It seems like MLP refuses to consider all tumors benign. Some patients are lucky in the sense of being correctly diagnosed.

As long as the threshold has some effect on predictions, we can calibrate it to avoid leaving patients undiagnosed, at the expense of the healthy ones that will have to make useless additional tests.

In [0]:
calibrated_preds = rectify(0.5)(probs)
false_negatives = (1 - test_labels) * calibrated_preds
false_positives = test_labels * (1 - numpy.array(calibrated_preds))
print('usual threshold... undiagnosed:', sum(false_negatives), '     wasting additional tests:', sum(false_positives))

In [0]:
calibrated_preds = rectify(0.6)(probs)
false_negatives = (1 - test_labels) * calibrated_preds
false_positives = test_labels * (1 - numpy.array(calibrated_preds))
print('usual threshold... undiagnosed:', sum(false_negatives), '     wasting additional tests:', sum(false_positives))

In [0]:
calibrated_preds = rectify(0.7)(probs)
false_negatives = (1 - test_labels) * calibrated_preds
false_positives = test_labels * (1 - numpy.array(calibrated_preds))
print('usual threshold... undiagnosed:', sum(false_negatives), '     wasting additional tests:', sum(false_positives))

Losing money, but saving lives.

In [0]:
calibrated_preds = rectify(0.4)(probs) # Out of curiosity...
false_negatives = (1 - test_labels) * calibrated_preds
false_positives = test_labels * (1 - numpy.array(calibrated_preds))
print('usual threshold... undiagnosed:', sum(false_negatives), '     wasting additional tests:', sum(false_positives))

In [0]:
calibrated_preds = rectify(0.3)(probs)
false_negatives = (1 - test_labels) * calibrated_preds
false_positives = test_labels * (1 - numpy.array(calibrated_preds))
print('usual threshold... undiagnosed:', sum(false_negatives), '     wasting additional tests:', sum(false_positives))

Saving money (high *precision*), but losing lives (*\"low\" recall*).

See more here:
https://scikit-learn.org/stable/auto_examples/model_selection/plot_precision_recall.html

# A harder non medical problem

Vegetal cover type/satellite data.

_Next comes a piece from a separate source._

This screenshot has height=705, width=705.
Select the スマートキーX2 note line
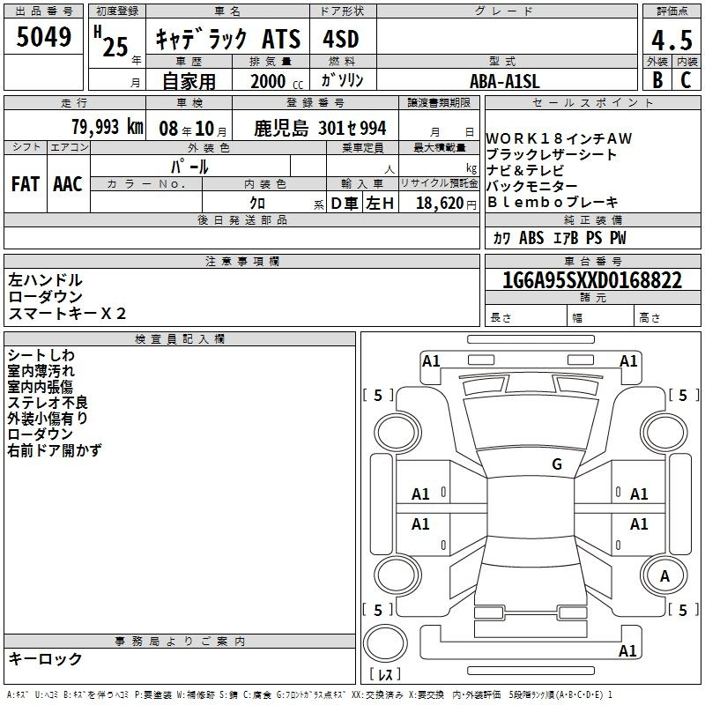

Undersampled due to time/hardware restrictions.

In [0]:
import sklearn
from sklearn.model_selection import train_test_split
from sklearn.datasets import covtype
data = covtype.fetch_covtype()
from imblearn.under_sampling import RandomUnderSampler
cc = RandomUnderSampler(random_state=42)
dados, rótulos = cc.fit_resample(data['data'], data['target'])
train, test, train_labels, test_labels = train_test_split(dados,
                                                          rótulos,
                                                          test_size=0.33,
                                                          random_state=42)
len(train)

Estimation for several classifiers.

In [0]:
mlp = MLP()
scores = cross_val_score(mlp, train, train_labels, cv=10)
print("Accuracy: %0.2f (+/- %0.2f)" % (scores.mean(), scores.std() * 2 / numpy.sqrt(len(scores))))

In [0]:
from sklearn.naive_bayes import GaussianNB
gnb = GaussianNB()
scores = cross_val_score(gnb, train, train_labels, cv=10)
print("Accuracy: %0.2f (+/- %0.2f)" % (scores.mean(), scores.std() * 2 / numpy.sqrt(len(scores))))

In [0]:
from sklearn.neighbors.classification import KNeighborsClassifier
knn = KNeighborsClassifier(n_neighbors = 5)
scores = cross_val_score(knn, train, train_labels, cv=10)
print("Accuracy: %0.2f (+/- %0.2f)" % (scores.mean(), scores.std() * 2 / numpy.sqrt(len(scores))))

In [0]:
from sklearn.ensemble import RandomForestClassifier
rf = RandomForestClassifier(n_estimators = 100, random_state = 42)
scores = cross_val_score(rf, train, train_labels, cv=10)
print("Accuracy: %0.3f (+/- %0.3f)" % (scores.mean(), scores.std() * 2 / numpy.sqrt(len(scores))))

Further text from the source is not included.